День за днем Нинель Николаевна жила в мучающем ее сюжете, когда добавилось необходимое совпадение, сцепление. Случайно, за дверью, прежде чем войти в отдел, Нина расслышала голоса и обрывок разговора, из которого следовало, что в случае с Валей они сочли ее доносчицей. Сказано было между прочим — совсем без гнева, да, мол, донесла вовремя. Слово порхнуло как бы вскользь. Но слово осталось как возможность: возможность прожить столько лет, не прощая людям их подлостей, их делишек, а в конце жизни вдруг и незаметно, почти нечаянно самой совершить подлость? — это ее потрясло. Упрощенность, линейность их мышления не отменяли поступка. Ведь, несомненно, это была она, звонила по телефону она, говорила женам она (со времен юности считавшая, как считали все, что хуже и гаже доносительства ничего нет. В их дни самый умный, самый интеллигентный, самый красивый молодой человек тут же делался дрянью и обращался в ничтожество, если становилось известным, что нашептывает или даже в явной форме обращается к власть имущим, с тем чтобы на кого-то обрушились с немилостью). Узнав, кем ее сочли, и не захотев додумывать, кем была она в том поступке (телефонном звонке) на самом деле, с отвращением к собственной личности, запятнавшей юность, Нинель Николаевна тем же вечером у себя дома открыла газовые краны.
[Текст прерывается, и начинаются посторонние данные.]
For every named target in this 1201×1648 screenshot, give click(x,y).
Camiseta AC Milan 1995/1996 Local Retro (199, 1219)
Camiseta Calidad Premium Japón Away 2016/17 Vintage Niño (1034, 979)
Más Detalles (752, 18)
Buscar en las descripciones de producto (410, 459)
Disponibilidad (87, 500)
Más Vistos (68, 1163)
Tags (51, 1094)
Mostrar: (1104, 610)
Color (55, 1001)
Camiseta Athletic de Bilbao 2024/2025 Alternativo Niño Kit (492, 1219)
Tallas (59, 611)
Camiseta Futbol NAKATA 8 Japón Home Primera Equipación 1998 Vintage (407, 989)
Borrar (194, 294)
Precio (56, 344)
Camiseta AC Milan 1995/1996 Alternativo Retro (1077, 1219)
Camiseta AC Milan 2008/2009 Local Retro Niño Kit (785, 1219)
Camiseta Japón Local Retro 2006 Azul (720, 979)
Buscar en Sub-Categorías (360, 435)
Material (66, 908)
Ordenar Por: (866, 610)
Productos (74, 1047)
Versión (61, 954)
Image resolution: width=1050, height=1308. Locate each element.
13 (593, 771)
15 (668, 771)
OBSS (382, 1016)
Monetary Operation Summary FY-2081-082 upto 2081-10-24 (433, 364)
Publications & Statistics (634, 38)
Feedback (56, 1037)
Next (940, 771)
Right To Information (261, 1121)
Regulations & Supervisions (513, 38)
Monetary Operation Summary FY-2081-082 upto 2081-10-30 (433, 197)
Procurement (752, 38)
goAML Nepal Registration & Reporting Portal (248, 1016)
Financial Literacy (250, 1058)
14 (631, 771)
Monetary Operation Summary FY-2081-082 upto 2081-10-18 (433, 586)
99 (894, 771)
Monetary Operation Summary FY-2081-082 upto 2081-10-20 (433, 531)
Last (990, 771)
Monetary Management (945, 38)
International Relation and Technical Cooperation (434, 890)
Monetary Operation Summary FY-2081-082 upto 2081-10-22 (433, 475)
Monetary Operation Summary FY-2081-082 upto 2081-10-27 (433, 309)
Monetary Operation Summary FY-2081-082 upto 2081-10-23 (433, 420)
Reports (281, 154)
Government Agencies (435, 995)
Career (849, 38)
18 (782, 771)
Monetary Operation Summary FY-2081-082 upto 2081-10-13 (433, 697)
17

К счастью, испугалась. (Была ночь).
Уже чуть светало, когда я приехал по ее звонку. Она сидит в кресле, и ее рвет. Ее вдруг сгибало пополам. Порция за порцией поступали из желудка каждые полчаса, и на полу каждые полчаса оказывалась лужа. Встать она не могла. Сначала я как-то сгребал газетами и, в газету же заворачивая, выбрасывал. Затем, когда объем работы стал пугающе ясен, я просто принес ведро из кухни — сидел с ней рядом; время от времени я сгребал ладонями с пола, плюхал в ведро; и ожидал следующего позыва и выброса. Бедная, лицо у нее сделалось жуткое. Казалось, кожа знакомого мне лица натянута на проволочный каркас, гнущийся то так, то этак. Определенного выражения не было: были громадные глаза, как у немо жалующегося животного. Я спрашивал: не вызвать ли врача?
— Не надо, — говорила она со стоном. — Не надо...
* * *
К утру она уснула. (Сидя в кресле.) Я тогда же позвонил к ним на работу и сказал, что больна.